Problem to work on
Every line from the one containing "Click PNJ logo in Vàng Trang sức 24K PNJ row" to the one containing "Given: Switch to the 上海中央制冷产品目录 tab" in the records below, both included, must be set down exactly, and no other line.

Material shown
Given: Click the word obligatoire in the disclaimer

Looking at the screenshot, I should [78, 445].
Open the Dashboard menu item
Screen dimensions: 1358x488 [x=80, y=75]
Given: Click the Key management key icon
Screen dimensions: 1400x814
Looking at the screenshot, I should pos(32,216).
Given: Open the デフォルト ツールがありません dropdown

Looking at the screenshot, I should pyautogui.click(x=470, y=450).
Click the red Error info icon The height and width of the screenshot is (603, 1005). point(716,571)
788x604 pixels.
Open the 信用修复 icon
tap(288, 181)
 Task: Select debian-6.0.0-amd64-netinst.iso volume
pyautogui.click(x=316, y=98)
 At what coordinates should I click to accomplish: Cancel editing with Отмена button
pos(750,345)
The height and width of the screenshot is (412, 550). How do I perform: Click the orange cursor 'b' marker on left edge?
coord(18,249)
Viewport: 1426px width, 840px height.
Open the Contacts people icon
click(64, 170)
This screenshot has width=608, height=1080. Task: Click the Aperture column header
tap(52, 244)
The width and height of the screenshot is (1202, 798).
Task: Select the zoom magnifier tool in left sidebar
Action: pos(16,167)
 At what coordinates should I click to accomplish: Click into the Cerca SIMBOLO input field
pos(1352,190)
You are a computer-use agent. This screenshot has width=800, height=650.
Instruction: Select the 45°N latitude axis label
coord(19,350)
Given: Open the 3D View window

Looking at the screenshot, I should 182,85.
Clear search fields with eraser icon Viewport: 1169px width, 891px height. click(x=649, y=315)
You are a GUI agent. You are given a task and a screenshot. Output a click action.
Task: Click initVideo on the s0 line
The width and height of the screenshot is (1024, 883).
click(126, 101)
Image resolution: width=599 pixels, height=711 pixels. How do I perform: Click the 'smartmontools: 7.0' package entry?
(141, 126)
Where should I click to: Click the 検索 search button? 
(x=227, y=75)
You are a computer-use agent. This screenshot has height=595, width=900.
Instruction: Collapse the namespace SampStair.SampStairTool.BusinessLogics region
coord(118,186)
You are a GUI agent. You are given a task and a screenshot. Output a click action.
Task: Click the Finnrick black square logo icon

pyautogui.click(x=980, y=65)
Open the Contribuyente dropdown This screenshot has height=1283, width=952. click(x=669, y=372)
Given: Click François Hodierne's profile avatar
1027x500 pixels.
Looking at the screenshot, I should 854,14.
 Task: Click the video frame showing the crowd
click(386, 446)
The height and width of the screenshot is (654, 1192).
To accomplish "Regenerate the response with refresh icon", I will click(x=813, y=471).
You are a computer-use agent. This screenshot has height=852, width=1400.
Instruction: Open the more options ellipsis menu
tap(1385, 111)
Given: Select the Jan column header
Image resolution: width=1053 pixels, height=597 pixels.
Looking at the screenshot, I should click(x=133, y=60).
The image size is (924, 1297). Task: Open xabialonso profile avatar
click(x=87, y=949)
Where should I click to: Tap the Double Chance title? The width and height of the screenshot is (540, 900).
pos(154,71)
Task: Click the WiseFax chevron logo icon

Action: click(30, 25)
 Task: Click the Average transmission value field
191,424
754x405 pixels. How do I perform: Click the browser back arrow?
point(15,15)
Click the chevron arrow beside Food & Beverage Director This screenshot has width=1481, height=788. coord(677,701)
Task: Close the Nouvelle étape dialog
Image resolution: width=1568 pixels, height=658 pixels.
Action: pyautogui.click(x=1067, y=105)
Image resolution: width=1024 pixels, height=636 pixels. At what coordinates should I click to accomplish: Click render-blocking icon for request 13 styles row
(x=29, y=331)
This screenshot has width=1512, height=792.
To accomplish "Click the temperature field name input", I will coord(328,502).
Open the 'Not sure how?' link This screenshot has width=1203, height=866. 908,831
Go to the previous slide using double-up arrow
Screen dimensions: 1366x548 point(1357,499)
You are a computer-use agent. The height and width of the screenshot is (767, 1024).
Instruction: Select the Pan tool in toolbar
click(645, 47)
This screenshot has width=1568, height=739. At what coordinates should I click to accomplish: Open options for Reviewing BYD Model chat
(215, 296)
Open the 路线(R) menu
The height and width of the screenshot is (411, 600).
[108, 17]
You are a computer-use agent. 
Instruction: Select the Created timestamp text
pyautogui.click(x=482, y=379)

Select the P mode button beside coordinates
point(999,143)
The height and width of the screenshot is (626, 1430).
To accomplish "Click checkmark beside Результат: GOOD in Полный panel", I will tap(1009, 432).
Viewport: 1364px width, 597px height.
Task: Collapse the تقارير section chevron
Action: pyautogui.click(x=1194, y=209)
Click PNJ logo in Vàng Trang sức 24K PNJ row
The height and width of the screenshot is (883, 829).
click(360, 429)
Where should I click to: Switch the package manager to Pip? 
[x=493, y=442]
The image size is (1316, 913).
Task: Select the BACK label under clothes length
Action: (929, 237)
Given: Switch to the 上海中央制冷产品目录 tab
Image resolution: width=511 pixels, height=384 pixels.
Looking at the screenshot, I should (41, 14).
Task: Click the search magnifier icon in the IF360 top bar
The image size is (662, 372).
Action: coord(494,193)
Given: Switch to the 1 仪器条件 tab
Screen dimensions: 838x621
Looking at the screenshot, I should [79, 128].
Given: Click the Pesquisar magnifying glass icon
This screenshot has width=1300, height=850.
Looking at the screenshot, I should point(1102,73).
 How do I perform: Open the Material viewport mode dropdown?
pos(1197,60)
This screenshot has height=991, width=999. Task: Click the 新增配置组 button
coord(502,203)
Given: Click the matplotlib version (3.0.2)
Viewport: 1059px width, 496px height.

Finished task
Click PNJ logo in Vàng Trang sức 24K PNJ row
The height and width of the screenshot is (883, 829).
click(360, 429)
Where should I click to: Switch the package manager to Pip? 
[x=493, y=442]
The image size is (1316, 913).
Task: Select the BACK label under clothes length
Action: (929, 237)
Given: Switch to the 上海中央制冷产品目录 tab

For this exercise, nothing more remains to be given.